Pilar asked: ‘Is it nice, South Africa, yes?’
He began to talk to her about South Africa. She listened with the pleased attention of a child hearing a story. He enjoyed her naïve but shrewd questions and amused himself by making a kind of exaggerated fairy story of it all.
The return of the proper occupants of the carriage put an end to this diversion. He rose, smiled into her eyes, and made his way out again into the corridor.
As he stood back for a minute in the doorway, to allow an elderly lady to come in, his eyes fell on the label of Pilar’s obviously foreign straw case. He read the name with interest—Miss Pilar Estravados—then as his eye caught the address it widened to incredulity and some other feeling—Gorston Hall, Longdale, Addlesfield.

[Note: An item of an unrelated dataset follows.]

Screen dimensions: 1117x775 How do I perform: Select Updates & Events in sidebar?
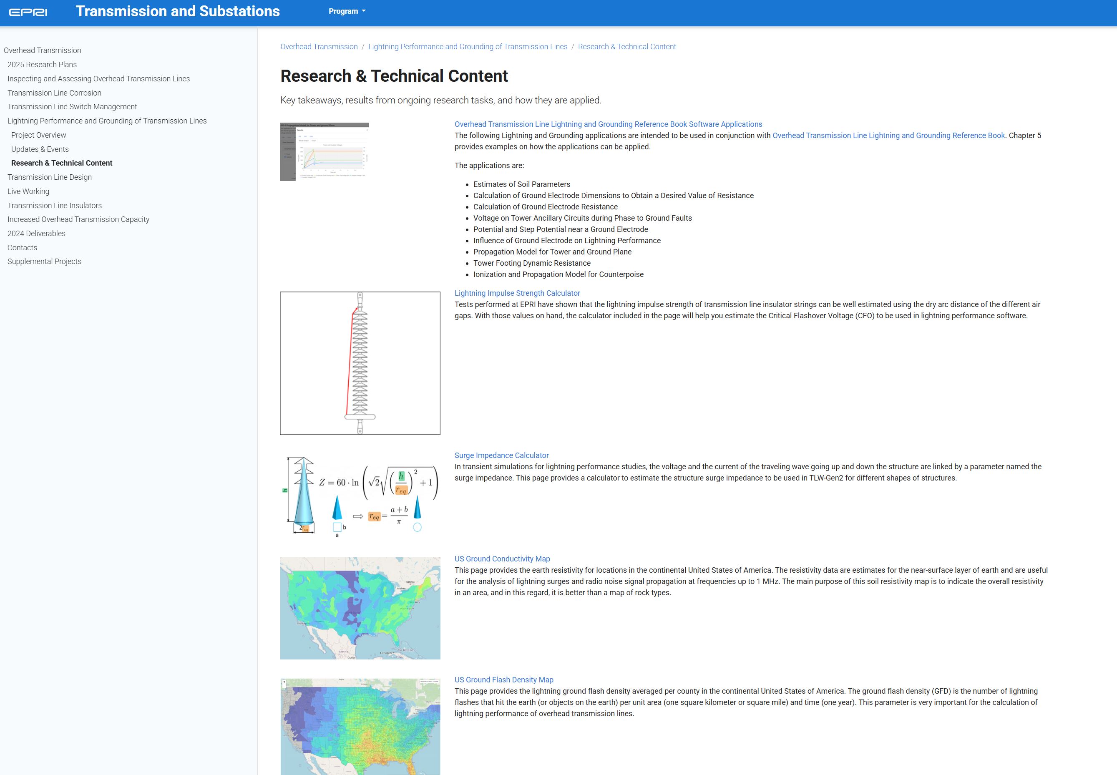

He half turned, staring at the girl with a new expression—puzzled, resentful, suspicious…He went out into the corridor and stood there smoking a cigarette and frowning to himself…
III
In the big blue and gold drawing-room at Gorston Hall Alfred Lee and Lydia, his wife, sat discussing their plans for Christmas. Alfred was a squarely built man of middle age with a gentle face and mild brown eyes. His voice when he spoke was quiet and precise with a very clear enunciation. His head was sunk into his shoulders and he gave a curious impression of inertia. Lydia, his wife, was an energetic, lean greyhound of a woman. She was amazingly thin, but all her movements had a swift, startled grace about them.

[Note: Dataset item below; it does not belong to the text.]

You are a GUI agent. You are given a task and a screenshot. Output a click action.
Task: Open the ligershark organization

There was no beauty in her careless, haggard face, but it had distinction. Her voice was charming.
Alfred said:
‘Father insists! There’s nothing else to it.’
Lydia controlled a sudden impatient movement. She said:
‘Must you always give in to him?’
‘He’s a very old man, my dear—’
‘Oh, I know—I know!’
‘He expects to have his own way.’
Lydia said dryly:
‘Naturally, since he has always had it! But some time or other, Alfred, you will have to make a stand.’
‘What do you mean, Lydia?’
He stared at her, so palpably upset and startled, that for a moment she bit her lip and seemed doubtful whether to go on.
Alfred Lee repeated:
‘What do you mean, Lydia?’
She shrugged her thin, graceful shoulders.
She said, trying to choose her words cautiously:
‘Your father is—inclined to be—tyrannical—’
‘He’s old.’
‘And will grow older. And consequently more tyrannical. Where will it end? Already he dictates our lives to us completely. We can’t make a plan of our own! If we do, it is always liable to be upset.’
Alfred said:
‘Father expects to come first. He is very good to us, remember.’